紛争の内容
依頼者の父親が亡くなり、葬儀を終えて一段落したところで、金融機関から督促状が届きました。
調査したところ父親には多額の借金があることが判明し、依頼者は相続人として返済義務を負うのではないかと不安を抱かれていました。
相続開始から間もなく3ヶ月が経過しようとしていたため、迅速な対応が必要な状況でした。
依頼者は自身への影響を避けるため、家庭裁判所に対して相続放棄の手続きを行うことを希望されました。
交渉・調停・訴訟等の経過
当職が受任後、ただちに父親の債務状況の確認と、相続放棄に必要な戸籍謄本等の書類収集を並行して進めました。
熟慮期間である3ヶ月の期限が迫っていたため、迅速に書類を精査し、管轄の家庭裁判所へ相続放棄の申述書を提出しました。
その後、家庭裁判所から依頼者のもとへ送付された照会書に対し、回答書の作成を当職がサポートいたしました。
裁判所からの質問に対して適切かつ速やかに回答を差し戻し、手続きを円滑に進めました。
本事例の結末
家庭裁判所に申述書を提出してから約1ヶ月後、無事に相続放棄の申述が受理されました。

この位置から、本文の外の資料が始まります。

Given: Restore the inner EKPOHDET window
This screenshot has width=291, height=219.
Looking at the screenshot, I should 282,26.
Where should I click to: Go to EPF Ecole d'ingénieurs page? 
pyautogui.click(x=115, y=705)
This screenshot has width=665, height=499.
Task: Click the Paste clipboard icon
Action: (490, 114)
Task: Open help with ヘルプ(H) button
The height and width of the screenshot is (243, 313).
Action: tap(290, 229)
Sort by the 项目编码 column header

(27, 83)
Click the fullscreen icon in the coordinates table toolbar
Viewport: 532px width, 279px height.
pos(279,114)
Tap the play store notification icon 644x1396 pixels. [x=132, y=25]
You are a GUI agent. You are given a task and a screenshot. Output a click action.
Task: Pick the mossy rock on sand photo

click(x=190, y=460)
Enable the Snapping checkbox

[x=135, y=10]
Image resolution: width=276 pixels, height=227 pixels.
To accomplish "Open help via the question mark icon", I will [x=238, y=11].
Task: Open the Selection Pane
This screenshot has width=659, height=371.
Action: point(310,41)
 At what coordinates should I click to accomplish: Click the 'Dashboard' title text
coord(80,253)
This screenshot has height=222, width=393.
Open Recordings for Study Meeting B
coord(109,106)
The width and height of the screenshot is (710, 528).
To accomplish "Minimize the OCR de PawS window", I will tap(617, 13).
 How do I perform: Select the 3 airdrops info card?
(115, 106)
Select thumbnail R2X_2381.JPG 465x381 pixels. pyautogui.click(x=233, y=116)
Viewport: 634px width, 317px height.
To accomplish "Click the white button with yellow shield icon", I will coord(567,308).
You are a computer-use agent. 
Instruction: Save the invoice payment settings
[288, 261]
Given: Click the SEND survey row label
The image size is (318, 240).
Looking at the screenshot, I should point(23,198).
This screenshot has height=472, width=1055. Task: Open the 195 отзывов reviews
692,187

これにより依頼者は父親の負債を引き継ぐことがなくなり、返済義務から解放されました。
債権者に対しても相続放棄が受理された旨の通知を送付したところ、以降の請求はすべて停止しました。
依頼者は精神的な負担から解放され、平穏な生活を取り戻すことができました。
本事例に学ぶこと
相続放棄は、自己のために相続の開始があったことを知った時から3ヶ月以内に行う必要があります。
期限を過ぎてしまうと、原則として借金などの負債もすべて引き継ぐことになってしまいます。
故人に借金がある可能性が生じた場合は、速やかに財産や債務の状況を調査することが重要です。
期間の制限があるため、早期に弁護士へ相談し、的確な手続きを進めることが望ましいといえます。